In the 1980s, in Chile, under the dictatorship of General Pinochet, the policy of mass adoptions became a form of control over the poor population. These disadvantaged families and single mothers saw how the regime forced them to give up their children or stole them to other more suitable families, as Chilean associations of adoptees denounce.

“State institutions were involved in this,” says Ana María Olivares , from the association Hijos y Madres del Silencio , which has been bringing together families of victims of trafficking for several years to try to alleviate the irreparable damage caused by the dictatorship. They have already succeeded in reuniting more than 300 families , separated by forced adoptions, thanks to genetic DNA testing . Today, the Chilean police estimate that at least 20,000 children were taken from their parents without their consent.
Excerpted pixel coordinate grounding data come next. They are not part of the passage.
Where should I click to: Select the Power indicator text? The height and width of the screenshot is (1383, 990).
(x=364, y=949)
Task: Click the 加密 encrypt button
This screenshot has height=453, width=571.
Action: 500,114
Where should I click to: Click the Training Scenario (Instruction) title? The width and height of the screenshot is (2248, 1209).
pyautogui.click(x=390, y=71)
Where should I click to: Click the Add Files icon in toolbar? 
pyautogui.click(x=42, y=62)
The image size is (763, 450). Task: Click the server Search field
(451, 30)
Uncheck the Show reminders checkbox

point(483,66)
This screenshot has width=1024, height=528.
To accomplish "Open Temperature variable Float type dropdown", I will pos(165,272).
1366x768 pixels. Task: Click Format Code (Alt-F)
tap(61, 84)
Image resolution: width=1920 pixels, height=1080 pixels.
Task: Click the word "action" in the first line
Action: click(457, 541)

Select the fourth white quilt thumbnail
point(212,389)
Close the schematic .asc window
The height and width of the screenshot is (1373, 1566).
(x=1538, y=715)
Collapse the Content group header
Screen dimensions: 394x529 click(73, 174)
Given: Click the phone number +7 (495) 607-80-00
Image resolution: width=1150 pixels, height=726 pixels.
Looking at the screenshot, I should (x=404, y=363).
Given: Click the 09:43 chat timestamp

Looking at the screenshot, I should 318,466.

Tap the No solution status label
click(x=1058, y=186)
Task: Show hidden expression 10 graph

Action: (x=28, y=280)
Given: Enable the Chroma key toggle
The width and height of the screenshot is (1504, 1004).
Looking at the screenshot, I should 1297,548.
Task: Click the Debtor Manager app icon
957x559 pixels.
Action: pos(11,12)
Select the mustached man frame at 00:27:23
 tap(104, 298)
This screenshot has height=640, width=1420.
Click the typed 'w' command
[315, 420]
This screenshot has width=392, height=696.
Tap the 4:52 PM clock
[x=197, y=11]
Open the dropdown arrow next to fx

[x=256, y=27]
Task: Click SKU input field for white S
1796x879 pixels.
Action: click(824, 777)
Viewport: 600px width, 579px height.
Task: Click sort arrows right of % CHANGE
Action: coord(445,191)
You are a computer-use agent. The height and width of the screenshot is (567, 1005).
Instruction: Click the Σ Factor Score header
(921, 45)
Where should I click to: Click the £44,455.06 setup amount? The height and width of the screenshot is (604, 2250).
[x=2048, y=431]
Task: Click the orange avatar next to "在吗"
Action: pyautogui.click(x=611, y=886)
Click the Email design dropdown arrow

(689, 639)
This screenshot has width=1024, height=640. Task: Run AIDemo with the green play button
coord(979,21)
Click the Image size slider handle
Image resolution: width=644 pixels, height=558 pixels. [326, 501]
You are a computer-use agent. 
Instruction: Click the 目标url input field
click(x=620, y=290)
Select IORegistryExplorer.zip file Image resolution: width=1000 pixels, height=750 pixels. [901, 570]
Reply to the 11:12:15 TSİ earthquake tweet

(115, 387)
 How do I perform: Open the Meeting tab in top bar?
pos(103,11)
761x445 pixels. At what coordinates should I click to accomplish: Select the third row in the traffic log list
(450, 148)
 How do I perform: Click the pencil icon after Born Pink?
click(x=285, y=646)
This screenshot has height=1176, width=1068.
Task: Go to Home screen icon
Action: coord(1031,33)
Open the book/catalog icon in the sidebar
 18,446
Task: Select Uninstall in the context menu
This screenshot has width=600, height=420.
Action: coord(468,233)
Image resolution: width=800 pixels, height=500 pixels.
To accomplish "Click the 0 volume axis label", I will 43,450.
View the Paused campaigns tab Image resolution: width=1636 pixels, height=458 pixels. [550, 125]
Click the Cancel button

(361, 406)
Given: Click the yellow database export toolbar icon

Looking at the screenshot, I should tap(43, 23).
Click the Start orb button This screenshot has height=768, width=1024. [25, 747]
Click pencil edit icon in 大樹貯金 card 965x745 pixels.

Ohanna was taken from her biological mother with whom she appears in the photograph

Ohanna was taken from her biological mother with whom she appears in the photograph.  © Tangerine Productions

This is what happened to Johanna . One day, while sorting through her papers, she found her adoption file. Following clues on the Internet and on the Network of International Adoptees in France , of which she is a member, she discovered that her Chilean mother was alive and that she had been looking for her for 35 years .

“Every day I find new cases and they all have the same thing in common: we are talking about human trafficking.“

The adoption fraud was hatched at the highest levels of the Pinochet regime. “Every day I find new cases and they all have one thing in common: we are talking about human trafficking ,” says Johanna. 17,000 people like her are currently looking for their biological families, helped by the Chilean association Hijos y Madres del Silencio.

Despite everything that is known today about international adoptions, 40,000 children are still adopted every year and the worst thing is that, to Denéchère's question, "Do illegal practices still exist in international adoption?", the most disturbing thing is her answer: "Yes."

Justice and reparation

With the scandal of international adoptions on the table, adoptees are uniting to clarify the truth of their lives and hope for reparation. They demand that the adopting and fostering states assume their responsibilities against all the irregularities committed. “Let these forced adoptions be pronounced as crimes against humanity ,” requests the founder of Hijos y Madres del Silencio, Marisol Rodríguez .

In Chile, the association Mothers and Children of Silence helps find the biological families of illegally adopted children

In Chile, the association Mothers and Children of Silence helps the biological families of illegally adopted children.  © Migrar Photo

In their search, these people want justice . “Those responsible for these crimes must be brought to justice ,” says Olivier de Frouville, president of the United Nations Committee on Enforced Disappearances . Chile is currently the only country where the courts have opened a criminal investigation that allows adoptees and their biological families to file complaints.